When she got the green light, Lorch drove herself to the drive-through testing site at Ascension Medical Group’s St. Vincent Primary Care clinic in Broad Ripple. A technician greeted her through the car window and led her at a distance into the facility. Someone handed her a mask to wear inside, where she could see only other peoples’ eyes. It was “eerie and sad.”
The COVID-19 diagnosis came back within 24 hours, but what to do next was unclear. The clinic, CDC, and her primary-care doctor each had different marching orders. Lorch listened to her doctor, who prescribed the most conservative approach: to quarantine for 14 days from her last fever or presence of symptoms.
“I was crying hysterically, telling him what a great husband he was, thanking him for everything, that I was blessed to be loved by him.”
The chest pressure and dry cough continued. Body aches and back pain set in, accompanied by a low-grade fever, chills, and night sweats.
“I know that there were a couple of nights where I had the night sweats and I was burning up, but I just didn’t even have energy to take my temperature. I thought, I think I’m burning up right now, but I cannot even get the thermometer,” she says.
Joy thought their precautions were keeping Kurt safe. He would sit masked across the room from her. When they passed in hallways, she held her breath for fear of infecting him. She noticed that he had stopped daily rides on his bike trainer and assumed he just didn’t want to leave her unattended. But just when she felt well enough to go upstairs one day, she saw a thermometer on Kurt’s bedside table. He admitted that he’d had symptoms for a few days but didn’t want her to focus on him when she needed to get better.

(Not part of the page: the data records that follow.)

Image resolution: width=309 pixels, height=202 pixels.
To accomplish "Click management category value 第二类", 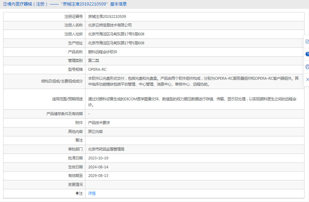I will point(94,60).
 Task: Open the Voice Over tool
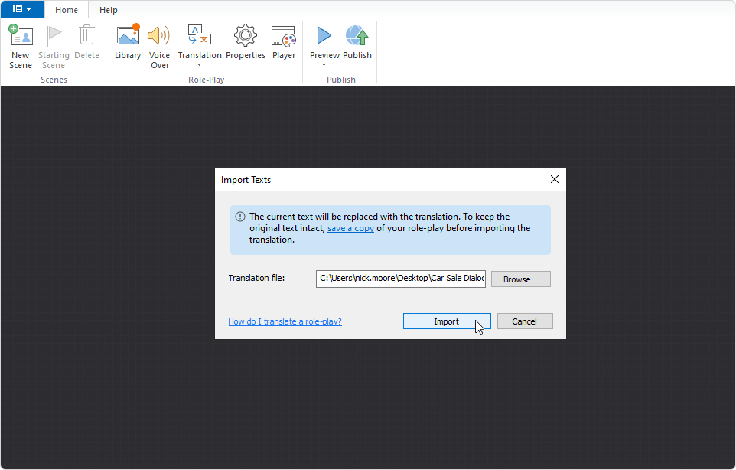point(159,36)
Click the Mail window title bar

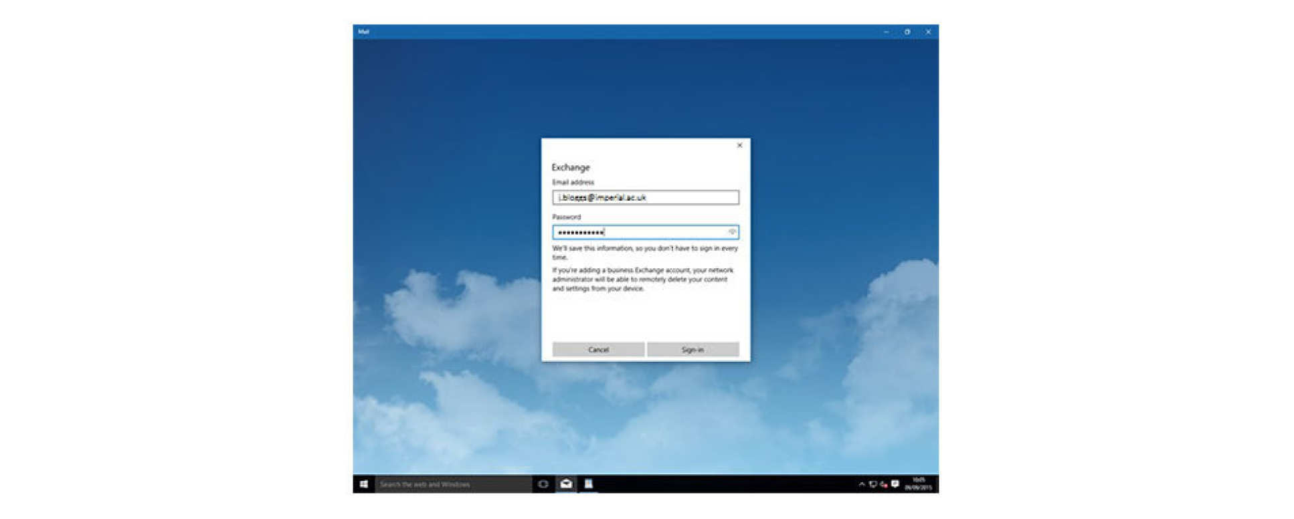[x=602, y=31]
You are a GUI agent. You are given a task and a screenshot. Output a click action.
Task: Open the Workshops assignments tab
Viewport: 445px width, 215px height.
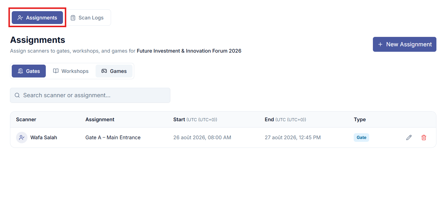(x=71, y=71)
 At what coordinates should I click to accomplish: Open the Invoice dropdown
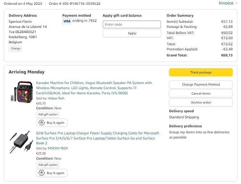226,3
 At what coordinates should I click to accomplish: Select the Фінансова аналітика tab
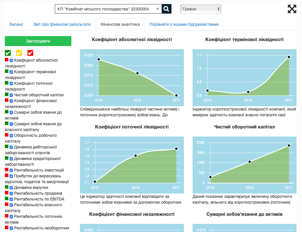pos(120,25)
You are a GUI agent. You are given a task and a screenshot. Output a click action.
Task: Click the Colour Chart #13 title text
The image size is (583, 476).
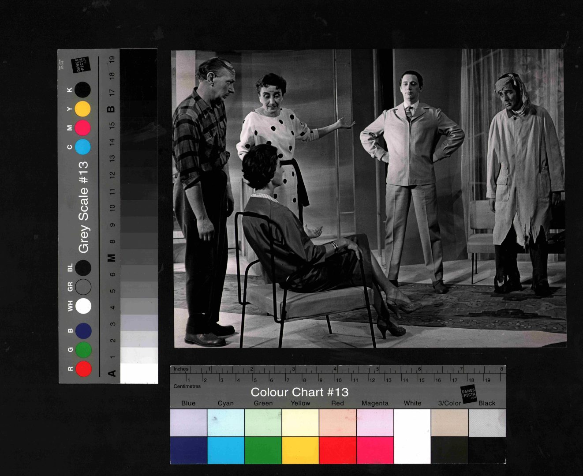tap(299, 392)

Two different times she thought she was dying, incapable of taking one more breath. On Sunday, March 29, Kurt drove her to the emergency room.
“I had never been so scared in my life,” she says. “I was crying hysterically, telling him what a great husband he was, thanking him for everything, that I was blessed to be loved by him.” She frantically texted her three children, who have three children among them, and another due in July.
“It was literally the hardest thing I’ve ever been through. Physically, I thought, I’m probably not going to make it out of this.” Following an examination, doctors cleared her to return home and continue recovering there.
Kurt’s symptoms worsened into skin sensitivities, prolonged fevers, body aches, horrible headaches, and extreme fatigue. After trying for a week, Kurt got tested as an at-risk patient on April 3.
His diagnosis came as a kind of blessing. It meant they could be together after 16 days without holding hands or hugging, the longest time apart in their 32-year marriage.
“I’ve never been so lonely in my whole life,” says Joy. “I just missed him and wanted to hug him.”
Joy was monitoring his patient portal when Kurt’s positive result came through. She willed her lungs and legs to climb the stairs as fast as she could.
“I just was like, ‘Babe, you’re positive!’ And I just hugged him, hugged him, and did not let go.”
Editor’s Note: Doctors have released Joy and Kurt from quarantine.